The killer sent another letter straight to the
Los Angeles Times
.

 

This is the Zodiac speaking

Like I have allways said, I am crack proof. If the Blue Meannies are evere going to catch me, they had best get off their fat asses + do something. Because the longer they fiddle + fart around, the more slaves I will collect for my after life. I do have to give them credit for stumbling across my riverside activity, but they are only finding the easy ones, there are a hell of a lot more down there. The reason I’m writing to the Times is this, They don’t bury me on the back pages like some of the others.

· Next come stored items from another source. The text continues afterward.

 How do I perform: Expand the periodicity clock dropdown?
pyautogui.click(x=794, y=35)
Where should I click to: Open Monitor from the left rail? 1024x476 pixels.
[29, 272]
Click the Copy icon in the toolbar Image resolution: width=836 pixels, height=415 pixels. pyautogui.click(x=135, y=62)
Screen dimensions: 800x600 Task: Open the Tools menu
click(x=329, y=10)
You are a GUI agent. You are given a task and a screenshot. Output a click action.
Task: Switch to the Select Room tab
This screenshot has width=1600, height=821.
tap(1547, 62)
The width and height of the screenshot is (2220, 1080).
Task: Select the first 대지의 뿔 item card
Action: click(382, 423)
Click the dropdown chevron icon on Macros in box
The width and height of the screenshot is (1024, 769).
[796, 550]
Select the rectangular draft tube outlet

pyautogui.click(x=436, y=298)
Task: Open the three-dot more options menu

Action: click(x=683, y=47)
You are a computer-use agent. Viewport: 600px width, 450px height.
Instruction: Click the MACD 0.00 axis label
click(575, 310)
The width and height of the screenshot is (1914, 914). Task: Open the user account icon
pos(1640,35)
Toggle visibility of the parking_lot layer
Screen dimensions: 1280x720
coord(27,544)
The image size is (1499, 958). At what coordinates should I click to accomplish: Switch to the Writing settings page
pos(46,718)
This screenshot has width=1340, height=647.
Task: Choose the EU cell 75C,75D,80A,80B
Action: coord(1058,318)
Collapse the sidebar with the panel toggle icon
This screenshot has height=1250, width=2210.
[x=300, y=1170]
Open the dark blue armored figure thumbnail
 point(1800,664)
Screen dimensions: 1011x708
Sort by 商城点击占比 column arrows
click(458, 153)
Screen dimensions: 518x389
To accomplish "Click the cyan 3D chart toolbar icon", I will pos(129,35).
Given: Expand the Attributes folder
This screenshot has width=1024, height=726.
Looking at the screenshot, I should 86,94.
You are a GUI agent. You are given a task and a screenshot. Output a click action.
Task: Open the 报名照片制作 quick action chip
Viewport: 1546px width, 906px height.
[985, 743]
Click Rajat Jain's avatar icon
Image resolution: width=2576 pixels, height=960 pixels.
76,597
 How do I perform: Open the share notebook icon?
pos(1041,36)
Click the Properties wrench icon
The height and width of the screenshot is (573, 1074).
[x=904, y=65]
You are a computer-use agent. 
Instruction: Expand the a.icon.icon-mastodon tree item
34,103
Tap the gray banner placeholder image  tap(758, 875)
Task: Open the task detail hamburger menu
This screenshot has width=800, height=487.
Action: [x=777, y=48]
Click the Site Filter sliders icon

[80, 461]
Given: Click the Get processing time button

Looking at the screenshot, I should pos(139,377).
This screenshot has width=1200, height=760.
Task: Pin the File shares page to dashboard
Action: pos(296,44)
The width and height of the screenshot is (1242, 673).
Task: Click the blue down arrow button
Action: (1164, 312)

“Cheri Jo could have quite possibly been his first murder, or at least his first in the area,” Holmes said. “If we’re assuming this killer is Jack, then we know for certain she is not the first woman he has brutally killed.”

 

“What happened to the poor girl?” Watson asked.

 

Holmes explained the events of the case, ending with the police’s discovery of Cheri Jo’s body in the alley.

 

“Was it a robbery, too?”

 

“No, Cheri Jo’s purse and belongings were found at the scene. There was some speculation that she was attacked by an old boyfriend or someone she had brushed off, but that was just a theory. There was a size-ten shoeprint found in blood near the body, and that ruled out the boyfriends the police interviewed.”

 

“So the police are not sure the Zodiac committed this murder?” Watson asked.

 

“No, but there is enough of a possibility that they included the case in the file just to be safe. I think the Zodiac was practicing with this one; he was seeing what he could get away with and how it made him feel. He did send another note saying that Cheri Jo had to die and that she would not be the last.”

 

“If this really was the Zodiac, why are there so many misspellings in the letter to the
Times
, while the first is written in an entirely different style?”

 

“We must remember he’s a clever man,” answered Holmes. “He would have started out wanting recognition, but afraid of being caught. He wouldn’t have developed that pride or feeling of invincibility just yet. The misspellings and different styles of writing could very well have been his attempt to gain attention but keep his true identity safe.”

 

There were a few more killings the police had tentatively attributed to the Zodiac Killer, and Holmes now turned his focus to those. On December 20, 1968, a couple was murdered on a lover’s lane. The couple had originally intended to go to a Christmas play but instead went to eat and then ended up parking outside of Vallejo, California. Holmes was still appalled that young people engaged in such a scandalous activity as “parking” before marriage, but Lydia insisted he must change with the times, and he was trying.

 

David Arthur Faraday and Betty Lou Jensen were sitting in David’s brown Rambler when someone walked up to the car and shot out the right rear window and the left rear tire, trying to scare the couple out of the car. It worked, and David threw open the passenger-side door and tried to run. He didn’t get farther than the right front wheel when the killer shot him in the head; the young man fell to the ground—dead. Betty Lou fled on foot, but the killer had incredibly accurate aim at only ten feet away; she was shot five times down the spine and died instantly.

 

The witness who discovered the bodies claimed she saw a light-colored Chevrolet speeding away from the scene, but the ground was frozen, and there were no tire prints. It seemed the Zodiac Killer had the luck of the devil.